FAQ

10 common questions about recipe scaling and unit conversion.

Q1. How many milliliters is 1 cup?
Korean cooking: 1 cup = 200 ml. US recipes: 1 cup = 240 ml. This tool defaults to 200 ml and shows the US value as reference.
Q2. How many grams is 1 cup of flour?
About 100 g for all-purpose flour in a Korean 200 ml cup. Depending on packing method, it can vary 85–125 g. For baking precision, use a scale.
Q3. What is the difference between "1 T" and "1 t"?
Uppercase T = tablespoon = 15 ml. Lowercase t = teaspoon = 5 ml. Korean blogs use the same notation.
Q4. Is a dinner spoon the same as 1 tablespoon?

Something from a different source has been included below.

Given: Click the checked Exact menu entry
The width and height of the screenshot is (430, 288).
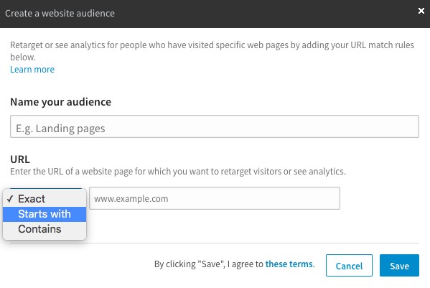Looking at the screenshot, I should tap(45, 199).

Not exactly. A regular dinner spoon is ~10–12 ml, smaller than a measuring tablespoon (15 ml). Use measuring spoons when precision matters.

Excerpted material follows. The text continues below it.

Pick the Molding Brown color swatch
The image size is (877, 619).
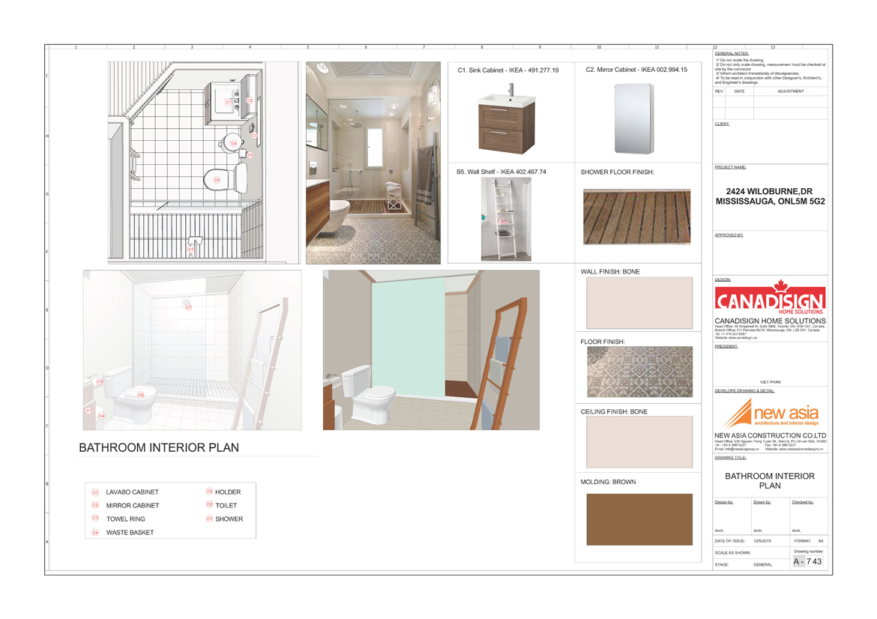point(639,519)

Q5. What about fractional results like 0.5 egg?
Round discrete ingredients (eggs, potatoes, onions) to whole numbers, or beat one egg and use 30 ml of the mixture. Minor adjustments rarely affect the result.
Q6. Does 2x servings mean 2x cook time?
No. Keep temperature the same and extend time by 10–20%. Use a larger pan. Sauté and soup times often stay nearly identical.

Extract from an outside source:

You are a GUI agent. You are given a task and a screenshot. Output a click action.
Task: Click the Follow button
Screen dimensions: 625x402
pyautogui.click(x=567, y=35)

Q7. How to convert oven °F to °C?
(°F − 32) × 5/9 = °C. E.g. 350°F = 177°C, 400°F = 204°C. Use the temperature converter on the home page.
Q8. Why are soy sauce and sesame oil measured in tbsp, not cups?
Seasonings need taste adjustment, so a tbsp range gives flexibility. Measuring in cups makes it easy to accidentally over-season.
Q9. Can I use a US recipe verbatim with Korean cups?
It depends. For soups and stir-fries, 200 ml is usually fine. For baking, grams are safer. Quick rule: 1 US cup ≈ 1 1/5 Korean cups.
Q10. How accurate are the results?
Density values are averages across sources; individual ingredient brands and conditions vary by ±15%. For baking precision, weigh ingredients on a scale.